(Beginning of EXTRACTED INFORMATION)

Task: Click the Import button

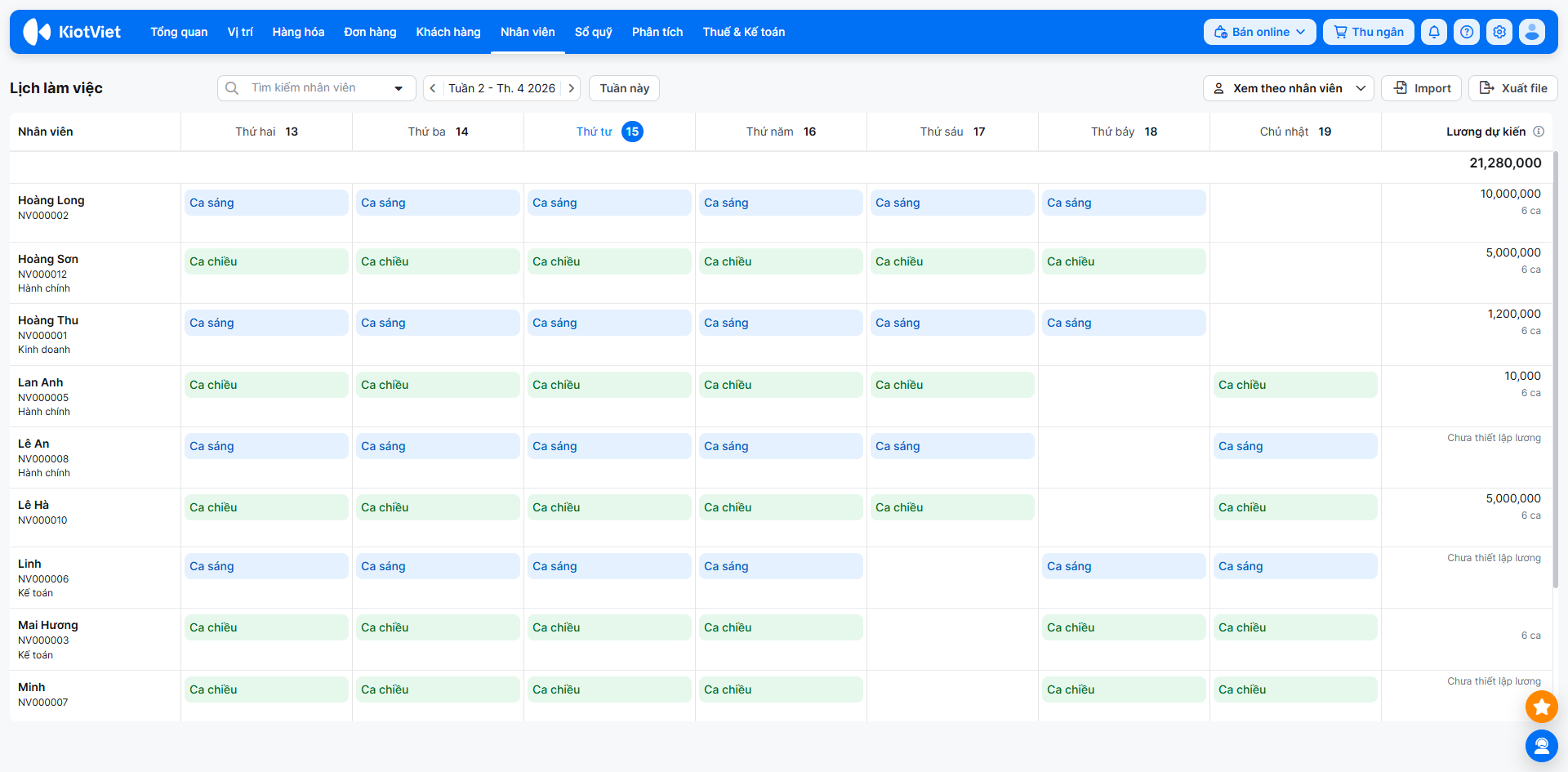Action: tap(1421, 88)
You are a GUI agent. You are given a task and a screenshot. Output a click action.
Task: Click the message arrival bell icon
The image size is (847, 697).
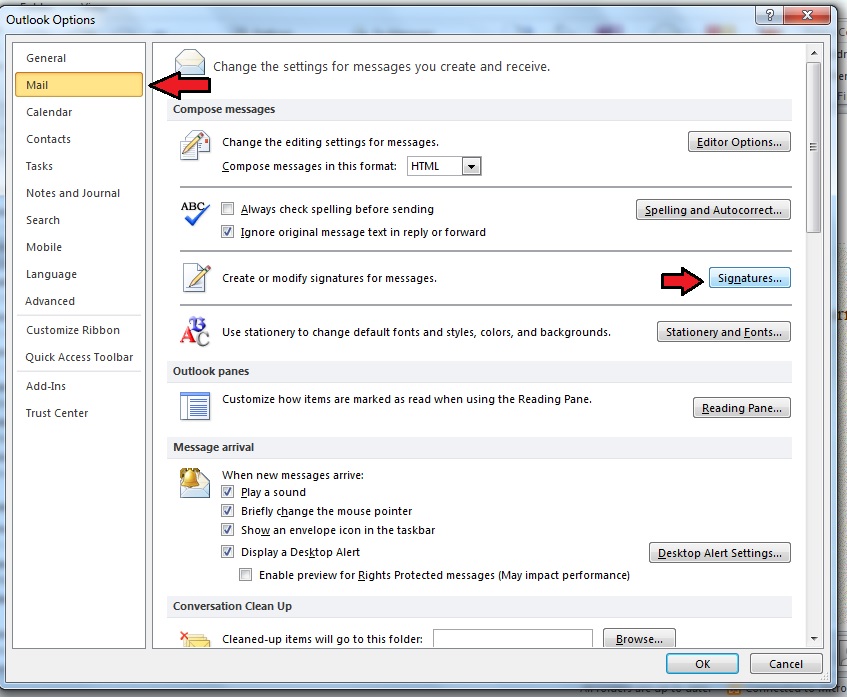pyautogui.click(x=194, y=483)
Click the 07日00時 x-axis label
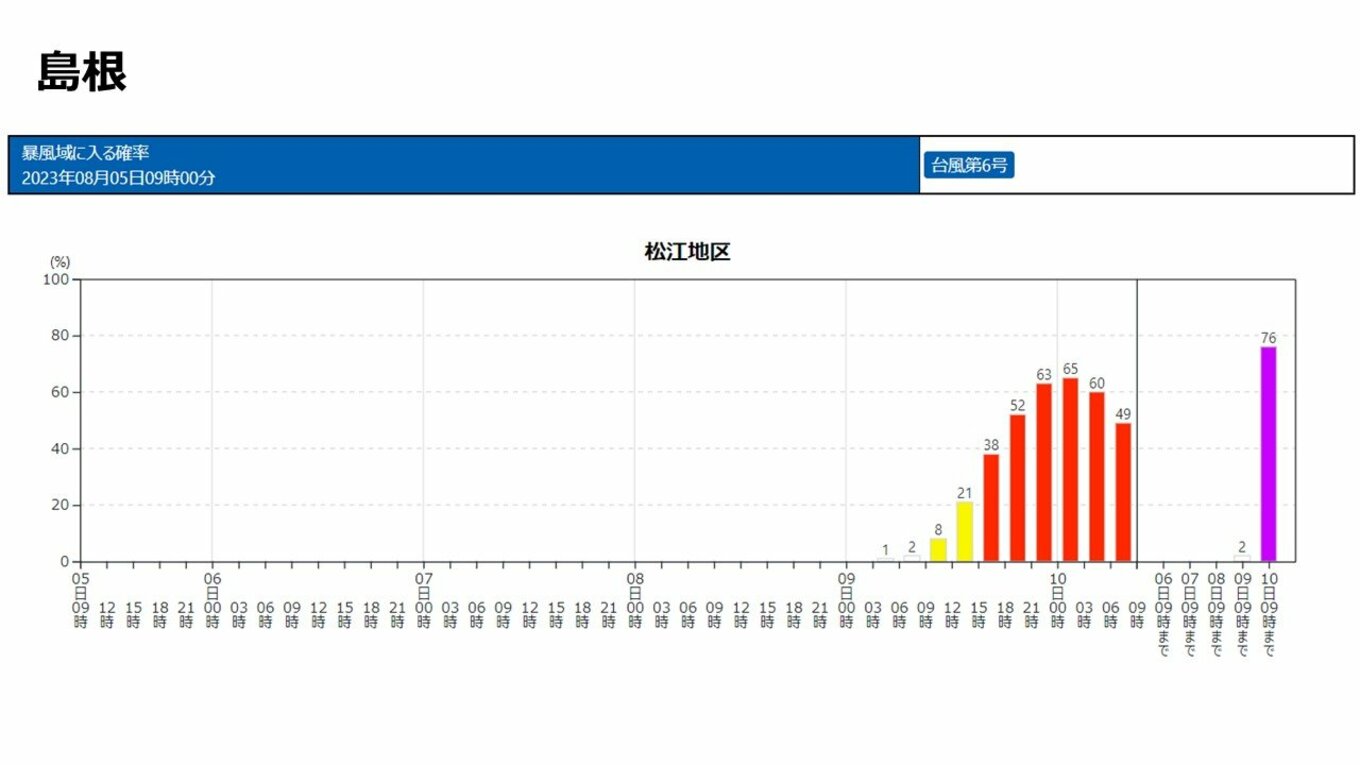Viewport: 1360px width, 765px height. [x=423, y=600]
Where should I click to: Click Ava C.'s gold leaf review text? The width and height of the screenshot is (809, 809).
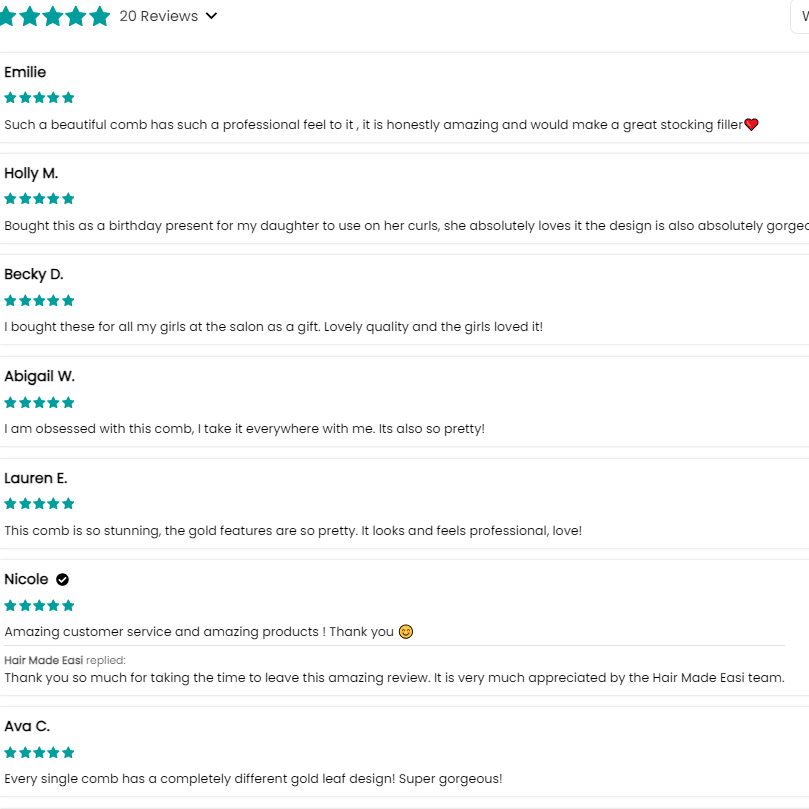pos(253,778)
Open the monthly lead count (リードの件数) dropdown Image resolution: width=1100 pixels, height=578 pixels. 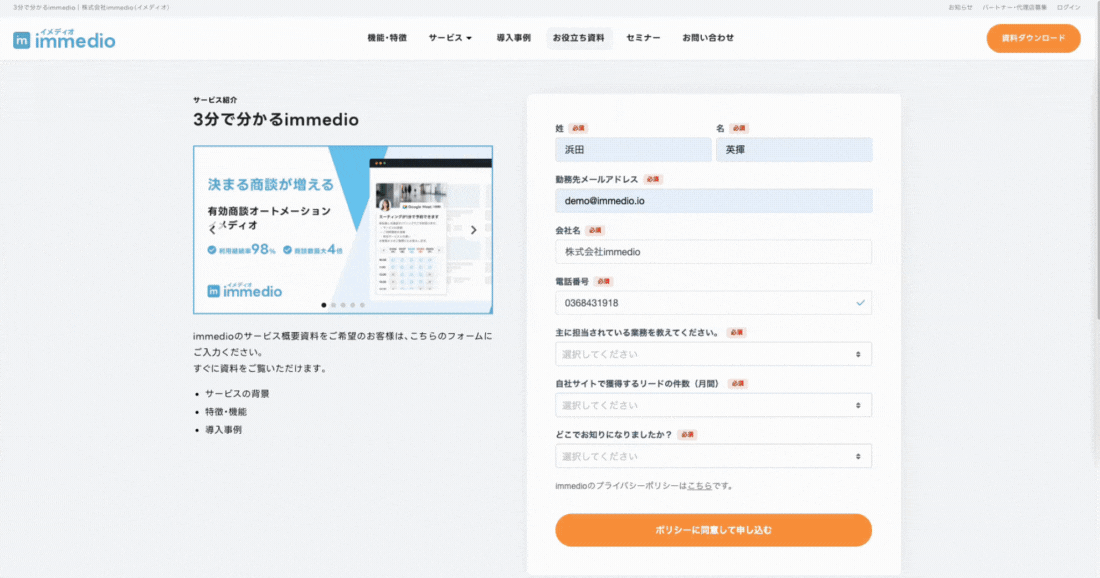pos(713,405)
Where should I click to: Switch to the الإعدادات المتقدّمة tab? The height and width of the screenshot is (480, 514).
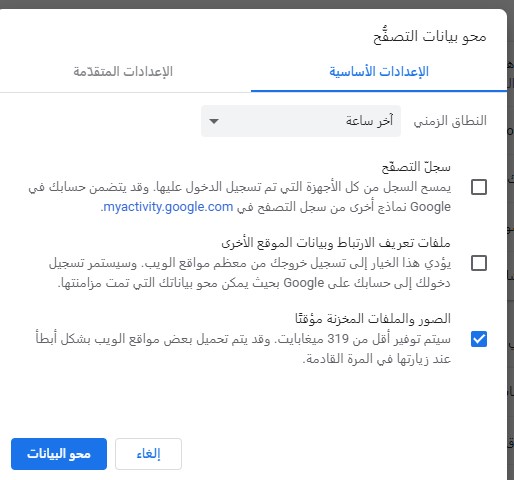(x=123, y=71)
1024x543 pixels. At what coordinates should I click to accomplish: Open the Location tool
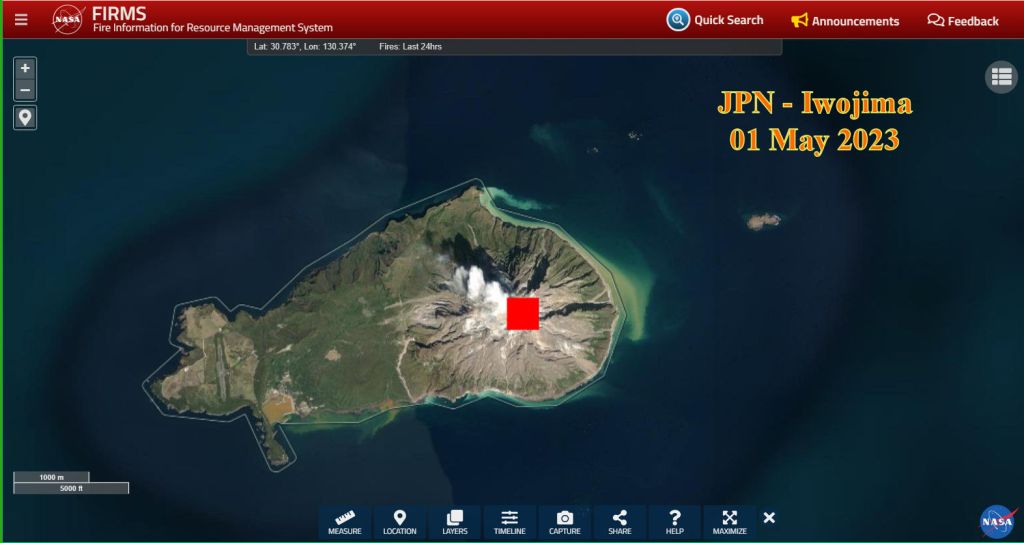(400, 522)
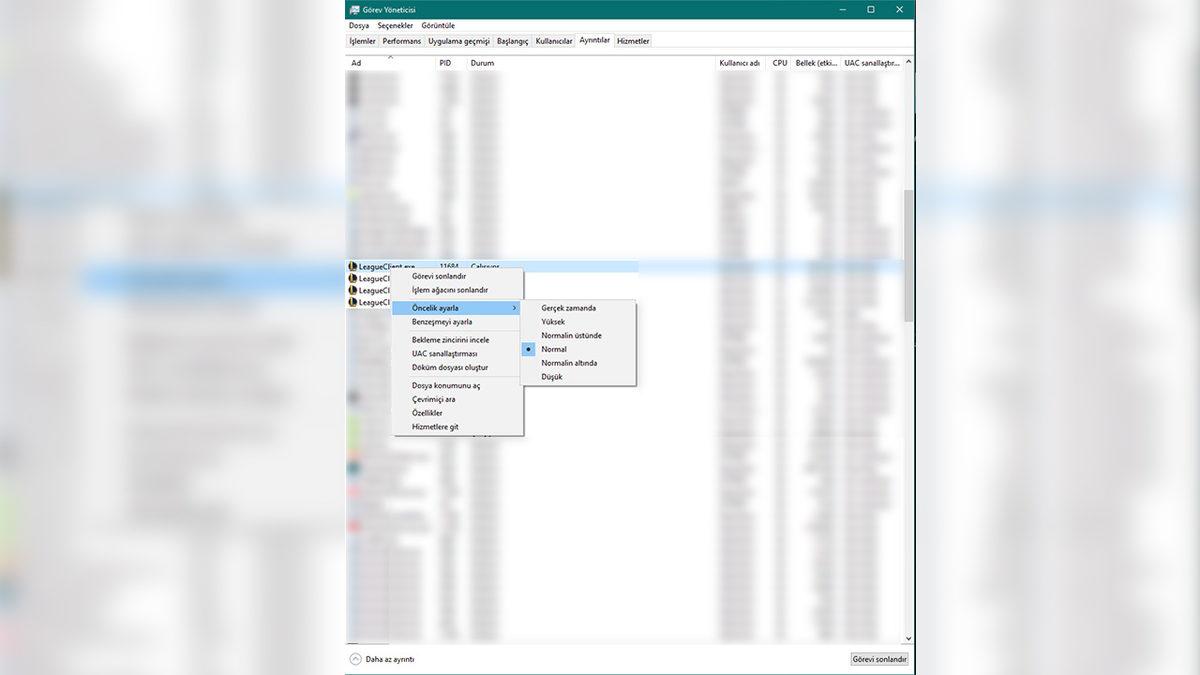
Task: Switch to the 'Hizmetler' tab
Action: [633, 41]
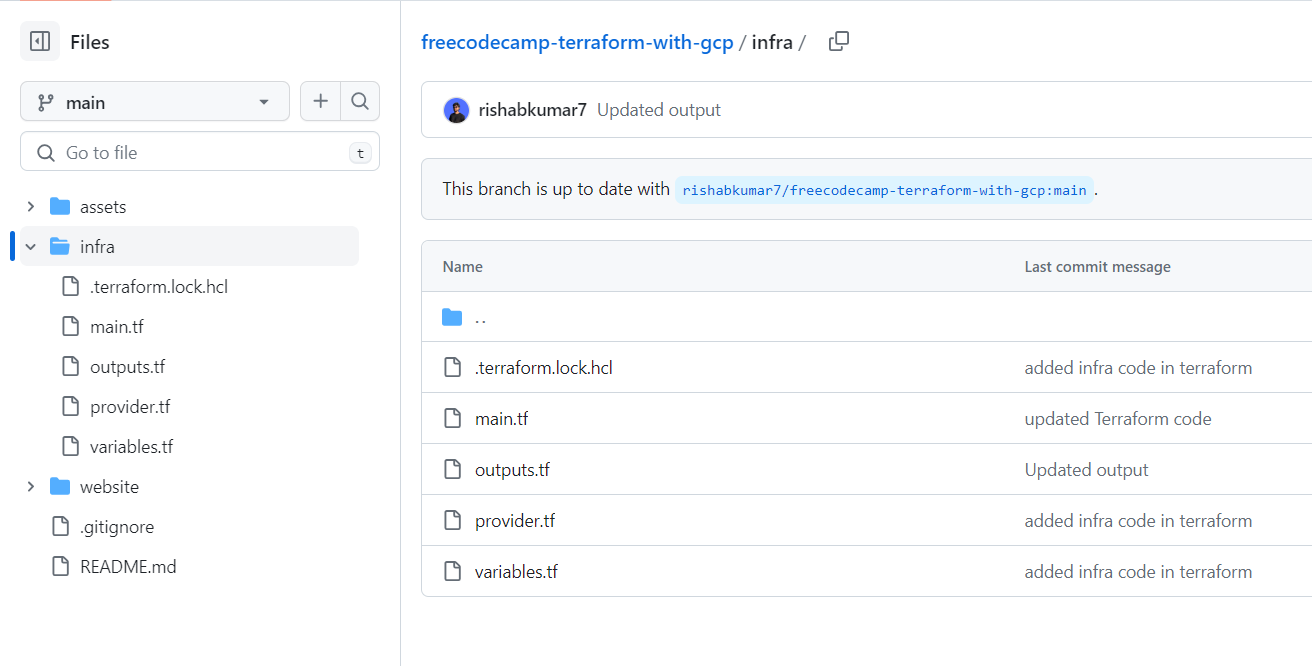Collapse the infra folder chevron

click(x=31, y=247)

(End of EXTRACTED INFORMATION)

## WHAT TO PRODUCE
Exactly the lines from the one with "1024x543 pixels. At" through the end of the records are to be repeated, both ends included, and pictures are to be omitted.

## EXERCISE OUTPUT
1024x543 pixels. At what coordinates should I click to accomplish: Open the Location tool
(400, 522)
Task: Switch to the 'Hizmetler' tab
Action: [633, 41]
Collapse the infra folder chevron

click(x=31, y=247)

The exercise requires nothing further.